The elderly and the medically fragile are especially vulnerable to COVID-19, and that means that anyone with Familial Dysautonomia (FD) is at serious risk.   Many patients with FD have lung scarring due to frequent pneumonias.  Most often, these constant pneumonias are caused by aspiration, meaning that food is misdirected into the lungs instead of the stomach.  A virus which strikes the lungs is dire enough, but assaulting lungs that are already weakened is panic-worthy.

So, how does the FD community, and any medically fragile community stay calm when COVID-19 exponentially amplifies our well-founded preexisting fears?  I think everyone has their own coping mechanisms such as deep breathing, meditation, and exercise.  I find each of these to be helpful, especially as we are necessarily forced into social isolation.  However, the one thing I cling to in any crisis is my calming mantra: This Too Shall Pass.

When our son Andrew was ten years old, he was hospitalized for six months in the ICU.  I sat with him from 7am-7pm every day, never leaving the room.  At 7pm, my husband relieved me; he stayed overnight. I was the Sun; he was the Moon.  It was highly restrictive environment.  I never left those four walls during my shift. But much worse was helplessly watching my son endure wave after wave of “autonomic crisis,” best defined as life-threating retching attacks. The combination of isolation and fear and helplessness was overwhelming.  Wringing my hands, tears falling down my cheek, heart wrenching in pain, I kept silently screaming into the universe, “When will this agony end?”  I heard my inner voice calmly answer: This Too Shall Pass.

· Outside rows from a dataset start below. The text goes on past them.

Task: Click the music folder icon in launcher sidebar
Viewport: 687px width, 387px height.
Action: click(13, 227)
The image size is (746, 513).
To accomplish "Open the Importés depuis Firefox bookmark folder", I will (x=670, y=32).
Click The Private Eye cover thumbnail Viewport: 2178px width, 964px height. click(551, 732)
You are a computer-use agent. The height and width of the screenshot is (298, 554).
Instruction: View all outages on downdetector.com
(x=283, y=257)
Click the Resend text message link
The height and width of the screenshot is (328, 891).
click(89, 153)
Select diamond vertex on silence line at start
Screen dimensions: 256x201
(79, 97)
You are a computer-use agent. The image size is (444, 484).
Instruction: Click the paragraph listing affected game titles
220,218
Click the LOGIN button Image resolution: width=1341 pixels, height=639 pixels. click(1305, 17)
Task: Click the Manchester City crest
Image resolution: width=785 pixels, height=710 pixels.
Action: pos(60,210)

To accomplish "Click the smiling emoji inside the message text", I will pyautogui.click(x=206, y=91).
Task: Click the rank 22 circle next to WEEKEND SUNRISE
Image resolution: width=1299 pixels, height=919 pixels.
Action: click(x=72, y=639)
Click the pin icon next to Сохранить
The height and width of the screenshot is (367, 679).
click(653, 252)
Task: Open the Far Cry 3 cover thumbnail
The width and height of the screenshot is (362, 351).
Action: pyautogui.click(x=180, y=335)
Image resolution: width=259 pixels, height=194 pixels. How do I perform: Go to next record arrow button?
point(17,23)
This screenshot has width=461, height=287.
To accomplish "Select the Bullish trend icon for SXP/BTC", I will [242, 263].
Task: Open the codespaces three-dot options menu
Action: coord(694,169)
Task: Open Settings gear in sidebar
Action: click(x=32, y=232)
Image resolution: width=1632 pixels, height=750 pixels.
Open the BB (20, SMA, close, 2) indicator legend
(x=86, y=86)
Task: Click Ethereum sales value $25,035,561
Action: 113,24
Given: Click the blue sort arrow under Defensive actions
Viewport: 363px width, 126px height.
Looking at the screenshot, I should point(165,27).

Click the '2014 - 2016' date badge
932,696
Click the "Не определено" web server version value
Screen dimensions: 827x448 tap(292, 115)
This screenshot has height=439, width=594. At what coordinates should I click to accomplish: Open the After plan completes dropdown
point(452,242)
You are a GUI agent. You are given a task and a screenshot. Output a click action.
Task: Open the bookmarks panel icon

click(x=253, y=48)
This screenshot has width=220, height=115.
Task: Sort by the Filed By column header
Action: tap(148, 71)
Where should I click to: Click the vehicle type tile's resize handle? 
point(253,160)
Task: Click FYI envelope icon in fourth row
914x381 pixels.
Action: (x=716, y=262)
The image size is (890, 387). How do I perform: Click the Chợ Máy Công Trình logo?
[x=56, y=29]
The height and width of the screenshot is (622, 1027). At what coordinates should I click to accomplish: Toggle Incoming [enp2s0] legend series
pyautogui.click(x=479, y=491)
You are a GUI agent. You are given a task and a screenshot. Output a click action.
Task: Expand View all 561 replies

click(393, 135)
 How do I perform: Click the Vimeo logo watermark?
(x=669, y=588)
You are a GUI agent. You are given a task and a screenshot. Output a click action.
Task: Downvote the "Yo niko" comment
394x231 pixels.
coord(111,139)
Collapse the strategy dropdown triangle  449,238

We had started our hospital marathon when the winter snows fell, and we were discharged in the heat of the summer. Andrew had survived.  We were all war torn but still standing.  Love had fueled our darkest days, and humor began to reenter our lives.  Many days later, when I shared my calming mantra, This Too Shall Pass, with Andrew, he amusingly added, “You know why, Mom?  Because that’s how time works.”

Like any crisis, COVID-19 will pass, because that’s how time works.  Hold tight to the dependable passage of time.  Fill current moments with calmness and focus on the inevitable better days ahead.